*** Opening of SOURCE MATERIAL ***

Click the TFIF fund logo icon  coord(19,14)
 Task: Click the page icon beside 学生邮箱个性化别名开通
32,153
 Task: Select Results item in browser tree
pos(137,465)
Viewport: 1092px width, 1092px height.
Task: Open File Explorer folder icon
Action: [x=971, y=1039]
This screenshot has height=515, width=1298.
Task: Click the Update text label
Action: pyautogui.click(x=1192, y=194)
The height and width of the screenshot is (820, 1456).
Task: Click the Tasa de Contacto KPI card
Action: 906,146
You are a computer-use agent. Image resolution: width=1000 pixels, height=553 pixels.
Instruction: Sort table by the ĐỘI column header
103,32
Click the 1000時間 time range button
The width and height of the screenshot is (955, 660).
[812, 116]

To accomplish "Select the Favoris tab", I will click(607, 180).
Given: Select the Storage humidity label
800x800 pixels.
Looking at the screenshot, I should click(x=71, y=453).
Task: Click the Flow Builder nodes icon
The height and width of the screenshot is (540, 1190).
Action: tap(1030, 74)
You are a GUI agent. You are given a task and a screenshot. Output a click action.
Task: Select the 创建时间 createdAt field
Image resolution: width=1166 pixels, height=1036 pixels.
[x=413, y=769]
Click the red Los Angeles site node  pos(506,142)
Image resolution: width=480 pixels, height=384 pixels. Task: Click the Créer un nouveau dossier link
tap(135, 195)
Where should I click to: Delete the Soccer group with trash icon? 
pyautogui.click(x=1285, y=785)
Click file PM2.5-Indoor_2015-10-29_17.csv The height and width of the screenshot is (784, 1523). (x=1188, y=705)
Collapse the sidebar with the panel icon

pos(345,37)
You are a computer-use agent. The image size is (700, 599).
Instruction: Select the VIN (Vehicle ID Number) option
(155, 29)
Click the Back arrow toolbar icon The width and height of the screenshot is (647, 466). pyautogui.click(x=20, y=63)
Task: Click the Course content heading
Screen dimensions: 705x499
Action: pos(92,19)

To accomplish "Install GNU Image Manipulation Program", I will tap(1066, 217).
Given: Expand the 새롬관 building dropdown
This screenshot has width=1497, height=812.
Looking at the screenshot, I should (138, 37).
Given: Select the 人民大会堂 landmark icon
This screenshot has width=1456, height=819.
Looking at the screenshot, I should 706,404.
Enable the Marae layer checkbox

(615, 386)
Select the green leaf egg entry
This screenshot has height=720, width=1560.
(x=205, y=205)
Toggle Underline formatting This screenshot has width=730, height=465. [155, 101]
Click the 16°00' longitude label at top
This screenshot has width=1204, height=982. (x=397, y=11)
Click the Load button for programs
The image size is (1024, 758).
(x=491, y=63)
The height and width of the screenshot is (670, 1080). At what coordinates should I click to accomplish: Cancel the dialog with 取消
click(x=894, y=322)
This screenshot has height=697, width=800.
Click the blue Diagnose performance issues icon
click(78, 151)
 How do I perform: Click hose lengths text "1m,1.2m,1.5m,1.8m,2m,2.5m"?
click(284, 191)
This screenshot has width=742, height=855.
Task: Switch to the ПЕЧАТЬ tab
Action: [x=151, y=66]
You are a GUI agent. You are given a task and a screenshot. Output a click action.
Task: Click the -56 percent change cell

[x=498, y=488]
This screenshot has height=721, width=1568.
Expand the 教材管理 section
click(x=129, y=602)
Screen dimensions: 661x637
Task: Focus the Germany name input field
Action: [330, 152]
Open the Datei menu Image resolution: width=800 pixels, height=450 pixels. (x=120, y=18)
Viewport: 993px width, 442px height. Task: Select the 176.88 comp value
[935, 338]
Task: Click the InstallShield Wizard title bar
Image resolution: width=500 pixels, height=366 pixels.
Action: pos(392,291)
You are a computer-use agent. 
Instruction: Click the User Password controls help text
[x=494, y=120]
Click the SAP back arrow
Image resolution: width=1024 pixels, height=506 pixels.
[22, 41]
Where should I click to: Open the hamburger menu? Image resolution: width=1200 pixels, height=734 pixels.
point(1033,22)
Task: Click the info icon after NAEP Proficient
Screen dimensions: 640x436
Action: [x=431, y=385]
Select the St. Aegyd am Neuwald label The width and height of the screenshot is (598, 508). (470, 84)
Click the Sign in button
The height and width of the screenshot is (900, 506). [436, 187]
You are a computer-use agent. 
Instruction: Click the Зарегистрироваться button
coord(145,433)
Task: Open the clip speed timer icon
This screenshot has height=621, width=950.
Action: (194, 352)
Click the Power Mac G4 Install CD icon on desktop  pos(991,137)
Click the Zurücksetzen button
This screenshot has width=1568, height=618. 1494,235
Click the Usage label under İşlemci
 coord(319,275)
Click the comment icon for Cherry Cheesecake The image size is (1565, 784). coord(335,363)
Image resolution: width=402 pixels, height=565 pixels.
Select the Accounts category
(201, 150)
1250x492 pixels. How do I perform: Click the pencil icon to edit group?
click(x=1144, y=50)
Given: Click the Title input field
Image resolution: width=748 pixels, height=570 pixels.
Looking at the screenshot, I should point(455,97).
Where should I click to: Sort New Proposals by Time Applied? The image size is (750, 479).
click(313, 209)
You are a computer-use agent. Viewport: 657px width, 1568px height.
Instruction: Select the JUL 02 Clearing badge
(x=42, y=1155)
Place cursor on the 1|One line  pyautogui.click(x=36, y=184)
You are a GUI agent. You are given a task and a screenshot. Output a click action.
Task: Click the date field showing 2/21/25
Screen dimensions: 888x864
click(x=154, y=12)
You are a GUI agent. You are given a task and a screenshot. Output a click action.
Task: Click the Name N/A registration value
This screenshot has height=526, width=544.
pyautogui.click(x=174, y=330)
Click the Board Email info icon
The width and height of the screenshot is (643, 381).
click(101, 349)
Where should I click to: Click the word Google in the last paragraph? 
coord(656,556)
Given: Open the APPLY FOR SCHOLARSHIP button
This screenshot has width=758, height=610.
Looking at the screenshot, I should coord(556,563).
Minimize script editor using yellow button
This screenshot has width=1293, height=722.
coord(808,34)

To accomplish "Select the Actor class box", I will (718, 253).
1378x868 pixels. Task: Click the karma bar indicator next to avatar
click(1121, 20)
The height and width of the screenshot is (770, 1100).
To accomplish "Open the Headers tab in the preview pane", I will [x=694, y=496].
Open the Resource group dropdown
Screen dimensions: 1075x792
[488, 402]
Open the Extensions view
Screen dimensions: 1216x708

*** Close of SOURCE MATERIAL ***

- _REQUIRED WORK_
Copy out each line of the data that has the word "arrow" in it.

- _RESULT FOR THIS EXERCISE_
Click the Back arrow toolbar icon The width and height of the screenshot is (647, 466). pyautogui.click(x=20, y=63)
Click the SAP back arrow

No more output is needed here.